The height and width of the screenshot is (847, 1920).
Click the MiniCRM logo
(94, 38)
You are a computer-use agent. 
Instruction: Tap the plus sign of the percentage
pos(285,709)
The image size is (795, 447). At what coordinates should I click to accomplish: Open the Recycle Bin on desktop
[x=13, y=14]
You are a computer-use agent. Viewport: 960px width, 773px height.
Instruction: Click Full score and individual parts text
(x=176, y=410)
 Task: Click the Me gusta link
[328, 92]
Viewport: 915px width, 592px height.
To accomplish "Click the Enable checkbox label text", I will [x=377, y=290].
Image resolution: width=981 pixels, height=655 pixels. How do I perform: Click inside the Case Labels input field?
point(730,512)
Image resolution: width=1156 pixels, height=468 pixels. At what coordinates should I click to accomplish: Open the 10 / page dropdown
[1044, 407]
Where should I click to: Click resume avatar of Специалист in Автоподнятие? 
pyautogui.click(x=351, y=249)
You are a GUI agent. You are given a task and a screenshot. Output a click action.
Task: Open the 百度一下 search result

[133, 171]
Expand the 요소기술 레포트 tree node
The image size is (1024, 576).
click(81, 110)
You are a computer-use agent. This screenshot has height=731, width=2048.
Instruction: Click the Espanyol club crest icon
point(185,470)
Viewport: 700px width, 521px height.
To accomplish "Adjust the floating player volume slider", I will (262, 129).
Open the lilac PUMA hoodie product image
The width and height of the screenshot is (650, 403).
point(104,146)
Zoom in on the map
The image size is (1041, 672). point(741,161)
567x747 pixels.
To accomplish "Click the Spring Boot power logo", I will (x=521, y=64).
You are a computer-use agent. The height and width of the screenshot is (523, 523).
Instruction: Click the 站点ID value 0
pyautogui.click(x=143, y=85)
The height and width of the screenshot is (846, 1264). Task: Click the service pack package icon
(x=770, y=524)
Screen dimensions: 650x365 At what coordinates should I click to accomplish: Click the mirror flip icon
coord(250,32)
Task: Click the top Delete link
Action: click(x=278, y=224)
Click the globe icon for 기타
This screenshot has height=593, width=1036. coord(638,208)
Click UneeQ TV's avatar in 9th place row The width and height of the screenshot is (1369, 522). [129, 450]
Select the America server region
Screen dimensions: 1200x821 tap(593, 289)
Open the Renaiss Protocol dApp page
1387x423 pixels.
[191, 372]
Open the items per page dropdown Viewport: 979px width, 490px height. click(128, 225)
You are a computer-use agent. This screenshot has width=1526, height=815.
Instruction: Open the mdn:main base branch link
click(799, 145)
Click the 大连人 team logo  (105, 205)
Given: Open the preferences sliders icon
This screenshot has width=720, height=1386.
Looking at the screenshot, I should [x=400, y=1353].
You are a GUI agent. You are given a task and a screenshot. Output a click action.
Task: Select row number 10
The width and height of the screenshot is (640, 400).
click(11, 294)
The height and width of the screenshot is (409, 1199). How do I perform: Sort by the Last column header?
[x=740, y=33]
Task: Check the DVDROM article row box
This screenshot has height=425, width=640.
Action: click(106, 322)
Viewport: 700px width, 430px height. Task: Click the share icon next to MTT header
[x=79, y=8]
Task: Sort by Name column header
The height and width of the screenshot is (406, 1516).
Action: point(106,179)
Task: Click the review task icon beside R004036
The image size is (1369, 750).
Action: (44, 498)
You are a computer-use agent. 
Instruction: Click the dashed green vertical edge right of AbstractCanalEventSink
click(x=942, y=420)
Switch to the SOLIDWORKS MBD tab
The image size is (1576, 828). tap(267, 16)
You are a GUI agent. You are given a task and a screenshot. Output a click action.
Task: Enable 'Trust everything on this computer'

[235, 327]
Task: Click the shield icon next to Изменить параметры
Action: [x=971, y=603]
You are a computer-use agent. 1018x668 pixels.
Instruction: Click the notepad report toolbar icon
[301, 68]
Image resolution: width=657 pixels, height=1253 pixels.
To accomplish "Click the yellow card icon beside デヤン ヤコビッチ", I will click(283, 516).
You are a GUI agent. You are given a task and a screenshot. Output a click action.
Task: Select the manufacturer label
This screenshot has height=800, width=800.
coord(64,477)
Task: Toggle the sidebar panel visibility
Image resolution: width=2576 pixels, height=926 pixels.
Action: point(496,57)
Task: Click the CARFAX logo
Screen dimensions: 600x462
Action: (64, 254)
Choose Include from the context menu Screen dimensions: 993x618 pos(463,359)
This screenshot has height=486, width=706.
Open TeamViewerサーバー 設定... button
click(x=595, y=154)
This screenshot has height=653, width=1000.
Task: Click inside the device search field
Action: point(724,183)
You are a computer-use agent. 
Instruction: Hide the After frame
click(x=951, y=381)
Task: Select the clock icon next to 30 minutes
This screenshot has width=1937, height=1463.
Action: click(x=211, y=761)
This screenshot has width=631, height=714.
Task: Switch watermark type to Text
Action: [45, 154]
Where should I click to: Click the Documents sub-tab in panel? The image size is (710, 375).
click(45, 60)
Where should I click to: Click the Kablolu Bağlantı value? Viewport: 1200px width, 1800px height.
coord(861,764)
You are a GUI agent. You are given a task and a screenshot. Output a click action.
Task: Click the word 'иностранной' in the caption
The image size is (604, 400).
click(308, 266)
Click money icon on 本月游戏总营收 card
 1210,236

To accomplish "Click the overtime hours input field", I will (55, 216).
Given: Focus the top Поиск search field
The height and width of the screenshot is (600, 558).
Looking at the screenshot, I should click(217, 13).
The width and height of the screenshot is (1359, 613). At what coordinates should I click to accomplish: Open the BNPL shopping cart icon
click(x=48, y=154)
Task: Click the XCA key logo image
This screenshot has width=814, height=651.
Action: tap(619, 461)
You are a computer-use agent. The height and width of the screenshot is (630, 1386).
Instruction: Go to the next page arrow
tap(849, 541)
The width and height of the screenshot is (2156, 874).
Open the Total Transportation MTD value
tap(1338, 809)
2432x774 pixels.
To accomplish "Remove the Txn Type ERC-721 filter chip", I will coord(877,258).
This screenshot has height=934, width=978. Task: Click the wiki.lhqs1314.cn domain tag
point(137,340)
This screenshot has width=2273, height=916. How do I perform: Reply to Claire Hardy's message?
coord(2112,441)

- **TASK PROMPT**
Exact reproduction of the whole material is the required answer.

- **TASK ANSWER**
The height and width of the screenshot is (847, 1920).
Click the MiniCRM logo
(94, 38)
You are a computer-use agent. 
Instruction: Tap the plus sign of the percentage
pos(285,709)
The image size is (795, 447). At what coordinates should I click to accomplish: Open the Recycle Bin on desktop
[x=13, y=14]
You are a computer-use agent. Viewport: 960px width, 773px height.
Instruction: Click Full score and individual parts text
(x=176, y=410)
 Task: Click the Me gusta link
[328, 92]
Viewport: 915px width, 592px height.
To accomplish "Click the Enable checkbox label text", I will [x=377, y=290].
Image resolution: width=981 pixels, height=655 pixels. How do I perform: Click inside the Case Labels input field?
point(730,512)
Image resolution: width=1156 pixels, height=468 pixels. At what coordinates should I click to accomplish: Open the 10 / page dropdown
[1044, 407]
Where should I click to: Click resume avatar of Специалист in Автоподнятие? 
pyautogui.click(x=351, y=249)
You are a GUI agent. You are given a task and a screenshot. Output a click action.
Task: Open the 百度一下 search result

[133, 171]
Expand the 요소기술 레포트 tree node
The image size is (1024, 576).
click(81, 110)
You are a computer-use agent. This screenshot has height=731, width=2048.
Instruction: Click the Espanyol club crest icon
point(185,470)
Viewport: 700px width, 521px height.
To accomplish "Adjust the floating player volume slider", I will (262, 129).
Open the lilac PUMA hoodie product image
The width and height of the screenshot is (650, 403).
point(104,146)
Zoom in on the map
The image size is (1041, 672). point(741,161)
567x747 pixels.
To accomplish "Click the Spring Boot power logo", I will (x=521, y=64).
You are a computer-use agent. The height and width of the screenshot is (523, 523).
Instruction: Click the 站点ID value 0
pyautogui.click(x=143, y=85)
The height and width of the screenshot is (846, 1264). Task: Click the service pack package icon
(x=770, y=524)
Screen dimensions: 650x365 At what coordinates should I click to accomplish: Click the mirror flip icon
coord(250,32)
Task: Click the top Delete link
Action: click(x=278, y=224)
Click the globe icon for 기타
This screenshot has height=593, width=1036. coord(638,208)
Click UneeQ TV's avatar in 9th place row The width and height of the screenshot is (1369, 522). [129, 450]
Select the America server region
Screen dimensions: 1200x821 tap(593, 289)
Open the Renaiss Protocol dApp page
1387x423 pixels.
[191, 372]
Open the items per page dropdown Viewport: 979px width, 490px height. click(128, 225)
You are a computer-use agent. This screenshot has width=1526, height=815.
Instruction: Open the mdn:main base branch link
click(799, 145)
Click the 大连人 team logo  (105, 205)
Given: Open the preferences sliders icon
This screenshot has width=720, height=1386.
Looking at the screenshot, I should [x=400, y=1353].
You are a GUI agent. You are given a task and a screenshot. Output a click action.
Task: Select row number 10
The width and height of the screenshot is (640, 400).
click(11, 294)
The height and width of the screenshot is (409, 1199). How do I perform: Sort by the Last column header?
[x=740, y=33]
Task: Check the DVDROM article row box
This screenshot has height=425, width=640.
Action: click(106, 322)
Viewport: 700px width, 430px height. Task: Click the share icon next to MTT header
[x=79, y=8]
Task: Sort by Name column header
The height and width of the screenshot is (406, 1516).
Action: point(106,179)
Task: Click the review task icon beside R004036
The image size is (1369, 750).
Action: (44, 498)
You are a computer-use agent. 
Instruction: Click the dashed green vertical edge right of AbstractCanalEventSink
click(x=942, y=420)
Switch to the SOLIDWORKS MBD tab
The image size is (1576, 828). tap(267, 16)
You are a GUI agent. You are given a task and a screenshot. Output a click action.
Task: Enable 'Trust everything on this computer'

[235, 327]
Task: Click the shield icon next to Изменить параметры
Action: [x=971, y=603]
You are a computer-use agent. 1018x668 pixels.
Instruction: Click the notepad report toolbar icon
[301, 68]
Image resolution: width=657 pixels, height=1253 pixels.
To accomplish "Click the yellow card icon beside デヤン ヤコビッチ", I will click(283, 516).
You are a GUI agent. You are given a task and a screenshot. Output a click action.
Task: Select the manufacturer label
This screenshot has height=800, width=800.
coord(64,477)
Task: Toggle the sidebar panel visibility
Image resolution: width=2576 pixels, height=926 pixels.
Action: point(496,57)
Task: Click the CARFAX logo
Screen dimensions: 600x462
Action: (64, 254)
Choose Include from the context menu Screen dimensions: 993x618 pos(463,359)
This screenshot has height=486, width=706.
Open TeamViewerサーバー 設定... button
click(x=595, y=154)
This screenshot has height=653, width=1000.
Task: Click inside the device search field
Action: point(724,183)
You are a computer-use agent. 
Instruction: Hide the After frame
click(x=951, y=381)
Task: Select the clock icon next to 30 minutes
This screenshot has width=1937, height=1463.
Action: click(x=211, y=761)
This screenshot has width=631, height=714.
Task: Switch watermark type to Text
Action: [45, 154]
Where should I click to: Click the Documents sub-tab in panel? The image size is (710, 375).
click(45, 60)
Where should I click to: Click the Kablolu Bağlantı value? Viewport: 1200px width, 1800px height.
coord(861,764)
You are a GUI agent. You are given a task and a screenshot. Output a click action.
Task: Click the word 'иностранной' in the caption
The image size is (604, 400).
click(308, 266)
Click money icon on 本月游戏总营收 card
 1210,236

To accomplish "Click the overtime hours input field", I will (55, 216).
Given: Focus the top Поиск search field
The height and width of the screenshot is (600, 558).
Looking at the screenshot, I should click(217, 13).
The width and height of the screenshot is (1359, 613). At what coordinates should I click to accomplish: Open the BNPL shopping cart icon
click(x=48, y=154)
Task: Click the XCA key logo image
This screenshot has width=814, height=651.
Action: tap(619, 461)
You are a computer-use agent. The height and width of the screenshot is (630, 1386).
Instruction: Go to the next page arrow
tap(849, 541)
The width and height of the screenshot is (2156, 874).
Open the Total Transportation MTD value
tap(1338, 809)
2432x774 pixels.
To accomplish "Remove the Txn Type ERC-721 filter chip", I will coord(877,258).
This screenshot has height=934, width=978. Task: Click the wiki.lhqs1314.cn domain tag
point(137,340)
This screenshot has width=2273, height=916. How do I perform: Reply to Claire Hardy's message?
coord(2112,441)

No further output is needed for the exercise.